Within an hour of the Hornets striking an agreement in principle with the Lakers and Houston Rockets on a three-team trade that would have landed Paul in the same backcourt as Kobe Bryant, Stern informed the Hornets that they couldn’t make the trade, stunning team officials who had been working around-the-clock for days in hopes of bringing an end to the Paul saga before the season officially started.
Amid a stream of reports that angry owners were demanding the trade be vetoed, on the same day those owners had gathered in New York to ratify a new labor pact purportedly designed to foster competitive balance and prevent small-market teams from being raided for their stars, league officials tried to dispute claims of a revolt by insisting that the decision was Stern’s.
“It’s not true that the owners killed the deal,” NBA spokesman Mike Bass said. “The deal was never discussed at the Board of Governors meeting and the league office declined to make the trade for basketball reasons.”

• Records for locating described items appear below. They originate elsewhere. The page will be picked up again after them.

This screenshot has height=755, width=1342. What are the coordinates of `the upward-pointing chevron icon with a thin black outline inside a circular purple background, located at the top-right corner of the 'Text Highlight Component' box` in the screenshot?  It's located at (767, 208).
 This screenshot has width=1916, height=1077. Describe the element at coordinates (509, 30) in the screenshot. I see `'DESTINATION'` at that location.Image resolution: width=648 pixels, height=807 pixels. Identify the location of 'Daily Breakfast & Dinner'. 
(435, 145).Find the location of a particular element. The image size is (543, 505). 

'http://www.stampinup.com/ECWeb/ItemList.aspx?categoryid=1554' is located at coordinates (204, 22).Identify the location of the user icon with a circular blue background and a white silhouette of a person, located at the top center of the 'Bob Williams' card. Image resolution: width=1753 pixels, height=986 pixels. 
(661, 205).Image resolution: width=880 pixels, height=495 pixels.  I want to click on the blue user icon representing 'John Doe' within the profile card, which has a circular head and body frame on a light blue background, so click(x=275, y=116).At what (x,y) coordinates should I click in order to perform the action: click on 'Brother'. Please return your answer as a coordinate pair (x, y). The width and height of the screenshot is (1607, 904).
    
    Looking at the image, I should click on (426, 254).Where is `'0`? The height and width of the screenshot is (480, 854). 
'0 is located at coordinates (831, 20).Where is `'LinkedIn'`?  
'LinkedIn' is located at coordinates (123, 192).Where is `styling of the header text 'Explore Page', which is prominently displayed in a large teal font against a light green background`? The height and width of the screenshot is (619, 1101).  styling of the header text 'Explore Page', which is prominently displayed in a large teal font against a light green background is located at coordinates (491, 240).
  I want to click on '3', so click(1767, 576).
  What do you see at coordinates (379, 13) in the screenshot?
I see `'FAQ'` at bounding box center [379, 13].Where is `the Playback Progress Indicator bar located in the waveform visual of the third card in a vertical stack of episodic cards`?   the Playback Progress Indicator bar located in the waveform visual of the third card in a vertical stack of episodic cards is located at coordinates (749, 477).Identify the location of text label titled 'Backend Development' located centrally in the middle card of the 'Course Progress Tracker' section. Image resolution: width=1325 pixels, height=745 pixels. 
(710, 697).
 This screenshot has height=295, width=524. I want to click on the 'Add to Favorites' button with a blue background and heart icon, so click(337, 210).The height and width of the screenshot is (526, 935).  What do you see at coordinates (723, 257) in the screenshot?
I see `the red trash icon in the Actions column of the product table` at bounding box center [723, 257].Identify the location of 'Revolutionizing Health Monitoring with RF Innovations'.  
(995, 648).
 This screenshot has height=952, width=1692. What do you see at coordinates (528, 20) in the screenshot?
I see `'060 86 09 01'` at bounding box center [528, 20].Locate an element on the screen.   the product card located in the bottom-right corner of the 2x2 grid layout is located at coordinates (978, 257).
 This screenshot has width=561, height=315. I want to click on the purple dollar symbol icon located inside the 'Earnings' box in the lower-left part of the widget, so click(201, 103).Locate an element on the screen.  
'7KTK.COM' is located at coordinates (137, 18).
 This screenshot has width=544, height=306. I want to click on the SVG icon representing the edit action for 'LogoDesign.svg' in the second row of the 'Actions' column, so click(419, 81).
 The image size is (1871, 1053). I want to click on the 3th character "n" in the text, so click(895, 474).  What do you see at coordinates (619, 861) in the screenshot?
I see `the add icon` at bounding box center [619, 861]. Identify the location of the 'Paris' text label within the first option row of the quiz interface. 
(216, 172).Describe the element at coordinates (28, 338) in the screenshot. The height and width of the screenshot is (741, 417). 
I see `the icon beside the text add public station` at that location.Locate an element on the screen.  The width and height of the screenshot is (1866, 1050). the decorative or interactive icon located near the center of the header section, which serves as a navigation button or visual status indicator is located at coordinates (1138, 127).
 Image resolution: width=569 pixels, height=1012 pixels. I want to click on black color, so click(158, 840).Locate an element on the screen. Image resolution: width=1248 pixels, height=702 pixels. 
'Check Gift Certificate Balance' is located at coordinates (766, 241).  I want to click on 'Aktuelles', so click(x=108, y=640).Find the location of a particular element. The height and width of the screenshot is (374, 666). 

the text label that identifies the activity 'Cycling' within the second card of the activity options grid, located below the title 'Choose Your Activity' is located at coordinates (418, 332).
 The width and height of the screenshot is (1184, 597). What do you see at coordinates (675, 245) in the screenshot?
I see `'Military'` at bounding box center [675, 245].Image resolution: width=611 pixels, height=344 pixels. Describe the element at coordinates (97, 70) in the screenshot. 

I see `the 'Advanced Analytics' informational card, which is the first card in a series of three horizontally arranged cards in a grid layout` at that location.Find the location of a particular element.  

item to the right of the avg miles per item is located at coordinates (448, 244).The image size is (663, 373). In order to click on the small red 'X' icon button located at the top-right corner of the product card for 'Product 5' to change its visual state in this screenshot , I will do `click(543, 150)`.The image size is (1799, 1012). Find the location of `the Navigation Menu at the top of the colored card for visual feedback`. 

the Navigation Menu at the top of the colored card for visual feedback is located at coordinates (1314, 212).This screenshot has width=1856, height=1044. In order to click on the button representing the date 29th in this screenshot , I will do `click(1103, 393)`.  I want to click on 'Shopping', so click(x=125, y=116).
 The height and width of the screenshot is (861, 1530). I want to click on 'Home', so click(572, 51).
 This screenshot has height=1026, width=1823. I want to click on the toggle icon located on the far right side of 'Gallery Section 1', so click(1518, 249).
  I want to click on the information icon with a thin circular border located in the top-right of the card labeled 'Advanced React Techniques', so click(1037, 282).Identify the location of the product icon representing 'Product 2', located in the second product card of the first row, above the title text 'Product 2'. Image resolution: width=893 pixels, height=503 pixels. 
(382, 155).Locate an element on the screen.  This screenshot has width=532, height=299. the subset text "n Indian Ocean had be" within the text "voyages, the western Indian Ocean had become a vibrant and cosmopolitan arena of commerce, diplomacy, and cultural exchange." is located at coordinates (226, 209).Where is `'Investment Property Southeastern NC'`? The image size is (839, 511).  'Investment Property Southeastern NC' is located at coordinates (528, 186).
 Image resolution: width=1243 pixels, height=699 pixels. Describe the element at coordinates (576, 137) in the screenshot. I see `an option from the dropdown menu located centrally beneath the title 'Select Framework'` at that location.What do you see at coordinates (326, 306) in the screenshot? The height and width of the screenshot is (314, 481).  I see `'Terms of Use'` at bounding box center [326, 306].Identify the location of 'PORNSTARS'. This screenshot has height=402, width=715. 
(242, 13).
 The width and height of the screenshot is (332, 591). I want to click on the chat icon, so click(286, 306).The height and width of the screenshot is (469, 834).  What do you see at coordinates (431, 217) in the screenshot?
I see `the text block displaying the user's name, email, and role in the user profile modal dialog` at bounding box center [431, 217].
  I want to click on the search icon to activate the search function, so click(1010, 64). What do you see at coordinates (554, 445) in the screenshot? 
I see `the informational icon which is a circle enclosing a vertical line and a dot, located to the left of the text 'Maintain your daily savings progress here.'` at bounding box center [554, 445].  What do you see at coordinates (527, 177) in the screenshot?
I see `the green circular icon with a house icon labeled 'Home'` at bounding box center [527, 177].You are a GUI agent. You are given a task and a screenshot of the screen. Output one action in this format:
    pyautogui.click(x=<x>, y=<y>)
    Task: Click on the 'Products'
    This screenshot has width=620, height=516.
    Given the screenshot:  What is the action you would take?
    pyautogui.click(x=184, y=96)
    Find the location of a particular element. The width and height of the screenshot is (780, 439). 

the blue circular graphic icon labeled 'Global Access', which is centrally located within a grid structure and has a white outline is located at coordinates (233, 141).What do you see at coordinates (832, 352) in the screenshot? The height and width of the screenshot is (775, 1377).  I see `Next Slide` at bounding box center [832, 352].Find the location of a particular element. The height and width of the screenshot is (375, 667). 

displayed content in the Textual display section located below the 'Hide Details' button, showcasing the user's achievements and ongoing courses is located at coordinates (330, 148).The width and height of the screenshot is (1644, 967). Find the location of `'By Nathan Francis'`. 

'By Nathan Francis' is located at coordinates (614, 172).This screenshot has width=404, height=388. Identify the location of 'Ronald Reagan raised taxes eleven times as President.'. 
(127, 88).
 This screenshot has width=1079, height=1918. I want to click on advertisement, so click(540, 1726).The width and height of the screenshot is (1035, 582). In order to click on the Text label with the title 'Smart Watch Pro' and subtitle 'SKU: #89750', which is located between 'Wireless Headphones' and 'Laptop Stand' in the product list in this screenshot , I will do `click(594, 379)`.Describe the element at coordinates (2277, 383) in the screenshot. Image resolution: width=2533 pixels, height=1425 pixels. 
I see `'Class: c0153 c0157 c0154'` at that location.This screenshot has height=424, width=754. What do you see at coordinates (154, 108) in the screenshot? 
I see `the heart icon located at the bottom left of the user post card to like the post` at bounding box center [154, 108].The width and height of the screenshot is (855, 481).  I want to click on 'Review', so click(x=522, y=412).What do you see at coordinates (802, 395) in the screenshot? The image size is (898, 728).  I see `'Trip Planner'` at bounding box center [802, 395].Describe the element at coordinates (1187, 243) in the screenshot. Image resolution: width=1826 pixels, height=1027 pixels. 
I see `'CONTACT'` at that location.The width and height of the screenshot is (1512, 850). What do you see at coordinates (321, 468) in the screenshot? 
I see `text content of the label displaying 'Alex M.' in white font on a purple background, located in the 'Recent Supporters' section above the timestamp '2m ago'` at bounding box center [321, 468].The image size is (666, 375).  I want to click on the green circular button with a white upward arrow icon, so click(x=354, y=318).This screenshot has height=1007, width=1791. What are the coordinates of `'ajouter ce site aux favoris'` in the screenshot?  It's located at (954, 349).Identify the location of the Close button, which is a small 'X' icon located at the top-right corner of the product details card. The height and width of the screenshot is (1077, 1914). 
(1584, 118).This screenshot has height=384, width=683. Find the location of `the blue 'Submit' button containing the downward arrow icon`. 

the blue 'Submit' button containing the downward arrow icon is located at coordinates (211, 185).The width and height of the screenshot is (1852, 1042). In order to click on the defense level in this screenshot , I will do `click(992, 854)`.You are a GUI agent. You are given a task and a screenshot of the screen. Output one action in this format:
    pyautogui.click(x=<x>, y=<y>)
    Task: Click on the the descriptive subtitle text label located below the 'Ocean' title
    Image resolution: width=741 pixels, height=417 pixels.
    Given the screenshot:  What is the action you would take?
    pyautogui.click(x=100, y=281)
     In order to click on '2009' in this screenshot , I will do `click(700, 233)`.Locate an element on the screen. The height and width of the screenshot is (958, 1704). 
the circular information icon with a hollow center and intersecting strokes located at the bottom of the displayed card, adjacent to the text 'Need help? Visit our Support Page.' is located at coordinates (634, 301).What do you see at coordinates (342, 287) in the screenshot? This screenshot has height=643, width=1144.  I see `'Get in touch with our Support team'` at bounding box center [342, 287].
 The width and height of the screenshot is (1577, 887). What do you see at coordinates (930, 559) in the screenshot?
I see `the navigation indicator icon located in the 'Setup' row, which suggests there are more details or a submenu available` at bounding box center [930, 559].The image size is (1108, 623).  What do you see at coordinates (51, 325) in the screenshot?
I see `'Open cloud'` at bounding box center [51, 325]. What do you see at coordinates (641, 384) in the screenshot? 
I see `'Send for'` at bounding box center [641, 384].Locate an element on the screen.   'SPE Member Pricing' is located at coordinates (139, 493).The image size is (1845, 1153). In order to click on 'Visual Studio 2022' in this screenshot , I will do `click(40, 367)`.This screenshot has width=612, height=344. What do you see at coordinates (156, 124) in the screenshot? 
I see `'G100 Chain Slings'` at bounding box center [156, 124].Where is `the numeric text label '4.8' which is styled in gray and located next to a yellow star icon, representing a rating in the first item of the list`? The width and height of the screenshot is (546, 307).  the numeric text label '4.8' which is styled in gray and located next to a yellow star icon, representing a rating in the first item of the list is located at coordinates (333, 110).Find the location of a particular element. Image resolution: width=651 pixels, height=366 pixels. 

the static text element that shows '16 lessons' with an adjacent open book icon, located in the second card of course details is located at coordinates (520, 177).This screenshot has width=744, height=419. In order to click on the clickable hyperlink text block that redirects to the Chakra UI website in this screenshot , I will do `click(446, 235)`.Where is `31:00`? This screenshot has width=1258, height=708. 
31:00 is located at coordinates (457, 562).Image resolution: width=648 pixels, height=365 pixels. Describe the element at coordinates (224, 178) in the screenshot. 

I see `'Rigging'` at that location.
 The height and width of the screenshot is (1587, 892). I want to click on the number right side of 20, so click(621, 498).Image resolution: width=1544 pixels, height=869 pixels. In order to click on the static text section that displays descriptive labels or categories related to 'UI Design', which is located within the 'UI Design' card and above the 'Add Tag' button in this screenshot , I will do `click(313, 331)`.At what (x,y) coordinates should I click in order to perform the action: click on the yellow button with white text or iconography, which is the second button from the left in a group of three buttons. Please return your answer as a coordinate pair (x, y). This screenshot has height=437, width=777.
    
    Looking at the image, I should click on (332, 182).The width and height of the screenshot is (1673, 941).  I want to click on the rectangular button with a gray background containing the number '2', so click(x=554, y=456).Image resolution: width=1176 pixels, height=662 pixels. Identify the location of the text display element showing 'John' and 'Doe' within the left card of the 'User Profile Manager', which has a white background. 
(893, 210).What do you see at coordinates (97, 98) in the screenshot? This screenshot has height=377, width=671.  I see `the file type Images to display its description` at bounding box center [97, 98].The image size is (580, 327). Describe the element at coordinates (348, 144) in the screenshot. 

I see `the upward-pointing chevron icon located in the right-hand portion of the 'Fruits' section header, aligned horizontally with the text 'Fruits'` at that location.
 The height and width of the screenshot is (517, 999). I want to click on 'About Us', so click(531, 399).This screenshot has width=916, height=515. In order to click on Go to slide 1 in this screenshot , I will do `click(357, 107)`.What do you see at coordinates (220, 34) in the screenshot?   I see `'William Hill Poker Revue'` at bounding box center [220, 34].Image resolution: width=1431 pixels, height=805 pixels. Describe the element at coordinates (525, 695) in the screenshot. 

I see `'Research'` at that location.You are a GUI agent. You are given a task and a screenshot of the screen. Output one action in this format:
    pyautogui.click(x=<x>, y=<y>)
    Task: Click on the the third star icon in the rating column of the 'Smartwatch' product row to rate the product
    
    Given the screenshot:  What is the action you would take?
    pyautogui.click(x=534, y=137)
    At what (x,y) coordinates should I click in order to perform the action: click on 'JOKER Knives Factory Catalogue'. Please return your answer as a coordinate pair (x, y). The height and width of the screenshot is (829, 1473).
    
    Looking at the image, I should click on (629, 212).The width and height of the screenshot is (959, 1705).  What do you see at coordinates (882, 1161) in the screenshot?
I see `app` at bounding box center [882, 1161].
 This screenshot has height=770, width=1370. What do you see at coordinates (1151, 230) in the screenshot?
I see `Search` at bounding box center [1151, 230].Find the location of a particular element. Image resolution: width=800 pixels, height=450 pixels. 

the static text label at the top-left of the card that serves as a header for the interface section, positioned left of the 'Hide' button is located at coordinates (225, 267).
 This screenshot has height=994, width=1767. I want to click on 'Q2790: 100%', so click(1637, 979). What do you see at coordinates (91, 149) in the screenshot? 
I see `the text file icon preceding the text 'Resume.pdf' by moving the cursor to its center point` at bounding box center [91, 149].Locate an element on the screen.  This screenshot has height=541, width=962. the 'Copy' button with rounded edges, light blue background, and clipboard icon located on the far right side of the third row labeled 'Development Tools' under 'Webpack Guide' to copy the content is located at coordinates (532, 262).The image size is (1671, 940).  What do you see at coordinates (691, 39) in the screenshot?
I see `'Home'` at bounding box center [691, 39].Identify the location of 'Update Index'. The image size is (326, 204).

Yet in an email to Stern obtained by Yahoo! Sports and The New York Times, Cleveland Cavaliers owner Dan Gilbert called the proposed deal “a travesty” and urged Stern to put the deal to a vote of “the 29 owners of the Hornets,” referring to the rest of the league’s teams.
The proposed trade would have sent Paul to the Lakers, Pau Gasol to the Rockets and furnished New Orleans with three top-flight NBA players in Kevin Martin, Luis Scola and Lamar Odom as well as playoff-tested guard Goran Dragic and a 2012 first-round pick that Houston had acquired from the Knicks. The general reaction among rival executives was that Hornets general manager Dell Demps did as well as he could under the circumstances after Paul told the Hornets on Monday he would not sign a contract extension this season and instead planned to become a free agent July 1, 2012.
But Stern stepped in to nix the swap and leave all three teams with several shell-shocked players and officials heading into Friday’s scheduled start of training camps, after the commissioner insisted for months that Hornets general manager Dell Demps and the rest of the team’s front office had autonomy over basketball decisions. Sources close to the situation said Demps and teams that have pursued Paul had been assured the Hornets had the clearance to trade Paul as they saw fit.
In Paul’s case, sources told ESPN’s Stephen A. Smith that the angry All-Star will not be reporting to Hornets camp on Friday and will instead explore his legal options with NBA Players Association executive director Billy Hunter, while maintaining the stance the deal is merely “on hold” as opposed to squashed.
The Los Angeles Times, meanwhile, reported that Odom also intends to skip the first day of Lakers camp, while the Rockets were said to be crestfallen after missing out on Gasol, who was targeted to fill the void created by Yao Ming’s retirement.
Numerous sources close to the process expressed skepticism that the deal has a chance of being revived, amid a growing sense the league is now determined to keep Paul in New Orleans for an unspecified length of time — perhaps even for the entire season — to support the notion that lockout wasn’t for naught and that the new labor deal has improved small-market teams’ ability to retain star players.
Information from Espn.com and The Associated Press contributed to this report.